Saturday, March 30, 2013

Treatment

Dear Friends of Chuck,

It’s been nearly three weeks since our last post, and Chuck has just passed the mid-point of his radiation treatments at New York Presbyterian Hospital.  On Friday, March 29, six weeks after his brain surgery, Chuck underwent the fourth of six ramped up radiation treatments.  With just two more treatments to go next week, he is nearing the end of his radiation treatment, which typically follows surgery.  He chose a short course of stronger radiation dosage rather than a standard six week course. The docs were clearly delighted, as they have been finding—anecdotally--that these shorter, more intense regimes, which involve higher daily concurrent doses of radiation and chemotherapy, beat back tumor progression more successfully than the longer courses.  The choice seemed obvious to Chuck—less time in the grip of allopathic medicine, better results.  One could sense the doctors were pleased with the choice as well:  in this notoriously difficult disease, every successful anecdote will eventually turn into confirmatory data—statistics--that will improve outcomes for others.

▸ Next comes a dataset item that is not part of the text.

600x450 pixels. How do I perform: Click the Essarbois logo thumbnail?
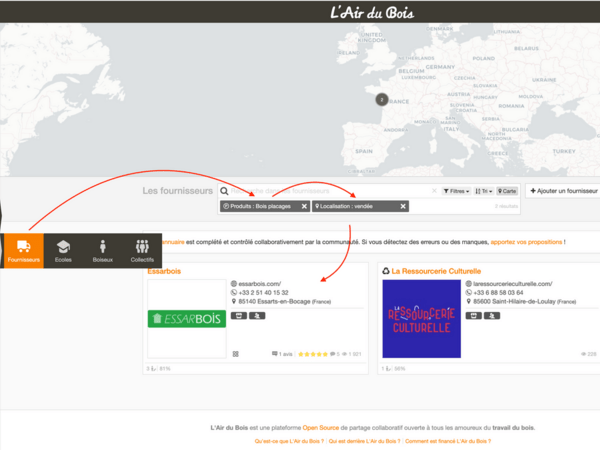pos(186,319)
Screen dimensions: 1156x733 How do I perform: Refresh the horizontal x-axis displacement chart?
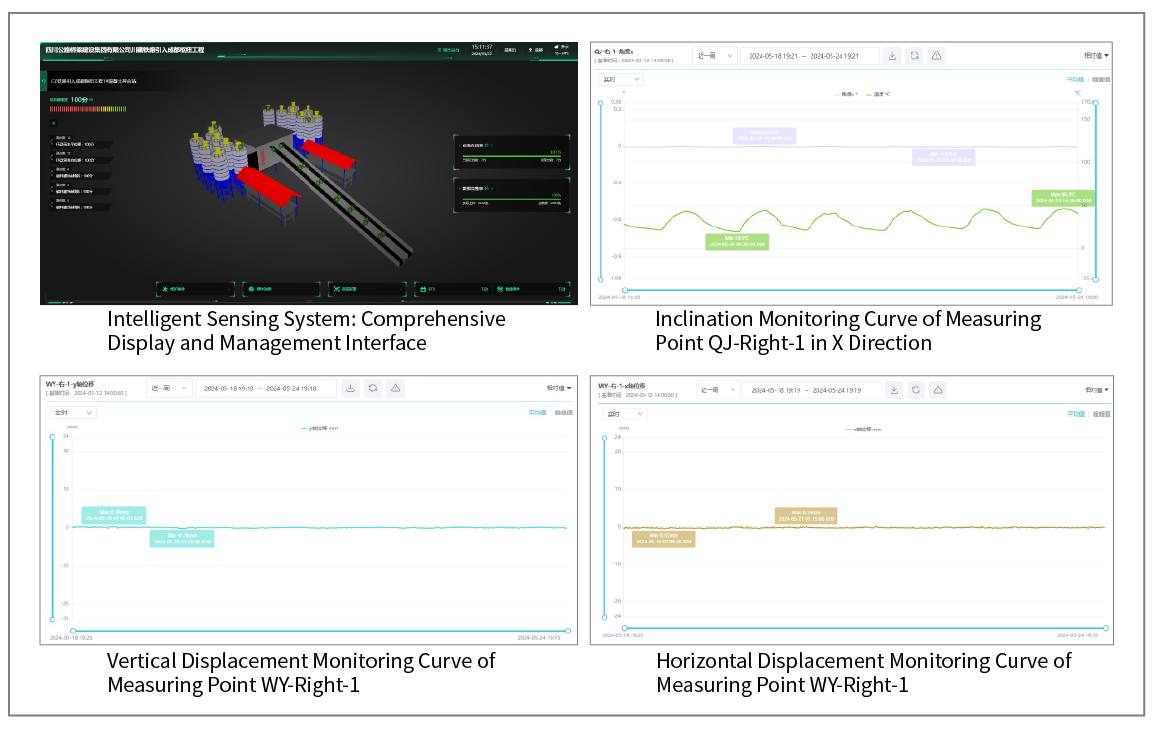tap(915, 389)

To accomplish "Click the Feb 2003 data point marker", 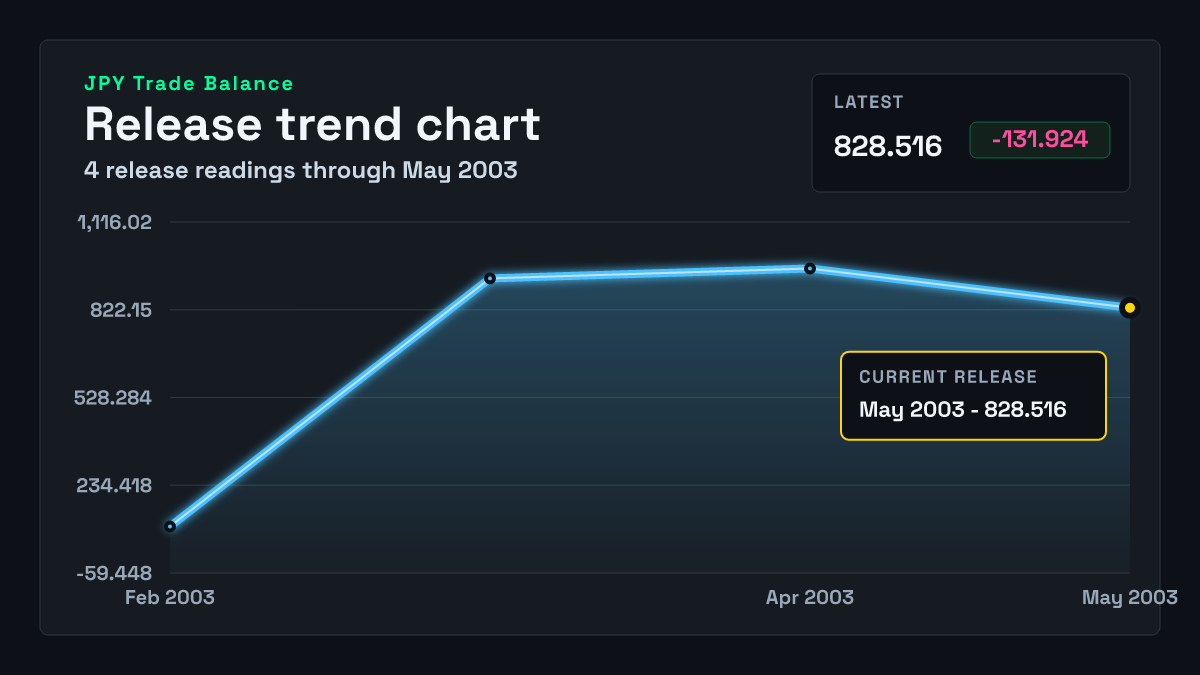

For a man who couldn’t bear the idea of eating in a Japanese restaurant after the explosions at Fukishima, the word “brave” hardly covers what it must have taken to submit to the white coated radiation specialists and technicians and their x-ray machine, not just once, but four times in as many days in the past week.  ABC-7’s late afternoon news coverage, a fast-paced gallery of murderers, rapists, con artists, spoiled celebrities and local politicians, provided extra resolve.

We arrived at the Stich Radiation Center in the basement of NY Presby with an hour to spare, our hired car having sped through the park without encountering traffic or the kinds of disasters we were soon to witness on the local news.  With nothing to read, we fell captive to the flat screen TV on the wall in the waiting room.  After a two hour delay, Chuck noted that radiation to the brain would be vastly preferable to the local news fare.  Soon after, Chuck, visibly relieved for his reprieve from ABC-7, was escorted to the radiation “suite” and asked to don his fencing mask, as he calls it, with the black ink pin-points on it to guide the radiation beams.

After myriad warnings from medicos that the radiation might cause extra fatigue, the surprising and happy outcome on Day One turned out to be Chuck’s enhanced spirits and clarity of mind.  Thirty minutes later, he walked out of the hospital feeling energetic and alert.  He was able to find his way out of the hospital’s maze-like interior without once faltering, an I.Q. feat surpassing most. He told the car’s driver to drop him at 89th and Broadway so he could buy the makings of a sumptuous dinner at Gary Null’s Whole Foods, and walked four blocks home with groceries in hand. Dessert was vanilla ice cream with chocolate sauce and peanut butter; the steroids Chuck must take are causing an irresistible craving for sweets. 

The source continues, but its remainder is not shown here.